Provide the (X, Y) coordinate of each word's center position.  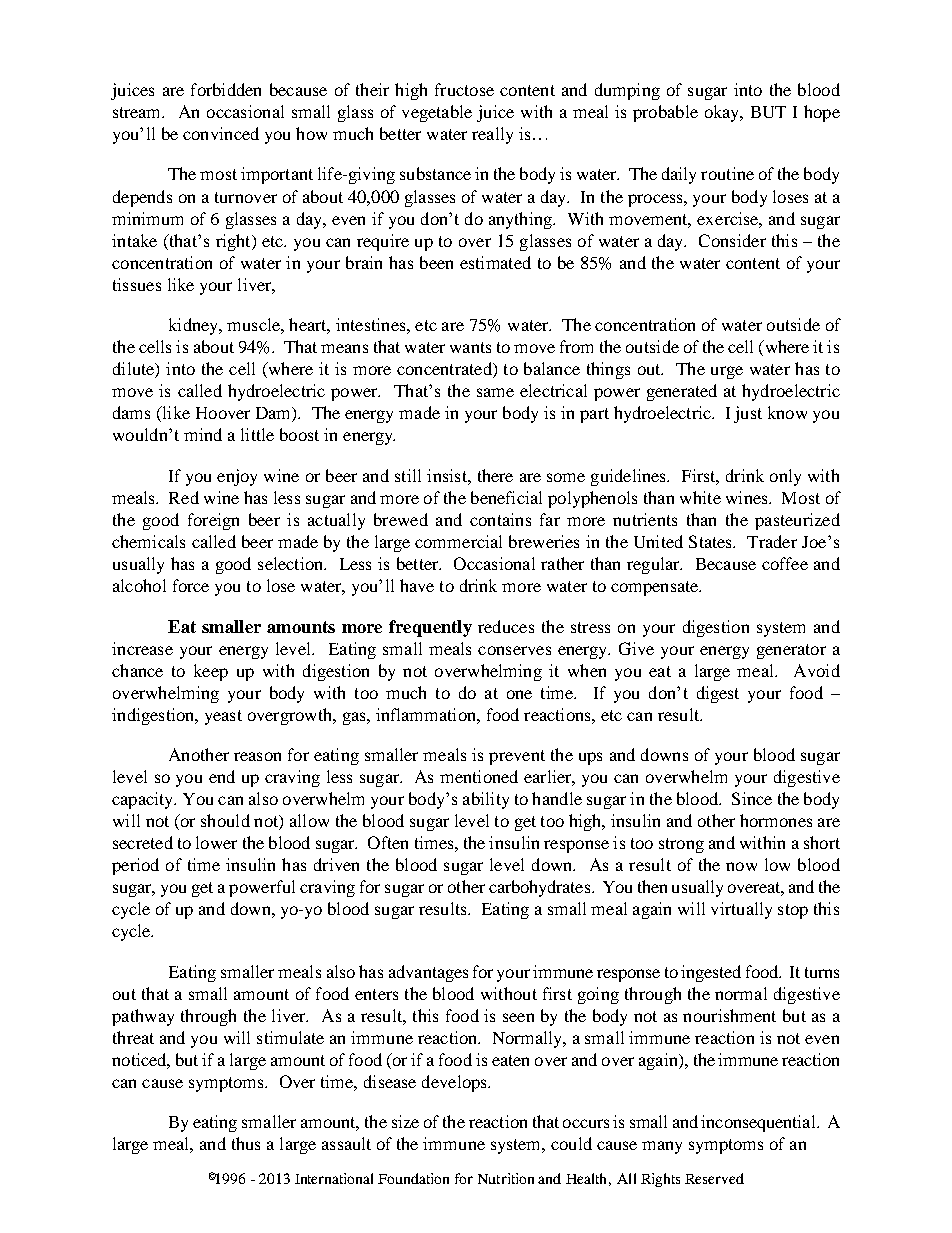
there (495, 475)
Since (752, 798)
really (492, 135)
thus (246, 1143)
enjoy (237, 477)
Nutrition (506, 1178)
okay (723, 113)
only (785, 477)
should (225, 820)
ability (486, 800)
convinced (221, 133)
--------
- Task description
Copy the data above line for line without changing anything, and leave out the image.

- Output of the task
Provide the (X, Y) coordinate of each word's center position.  
there (495, 475)
Since (752, 798)
really (492, 135)
thus (246, 1143)
enjoy (237, 477)
Nutrition (506, 1178)
okay (723, 113)
only (785, 477)
should (225, 820)
ability (486, 800)
convinced (221, 133)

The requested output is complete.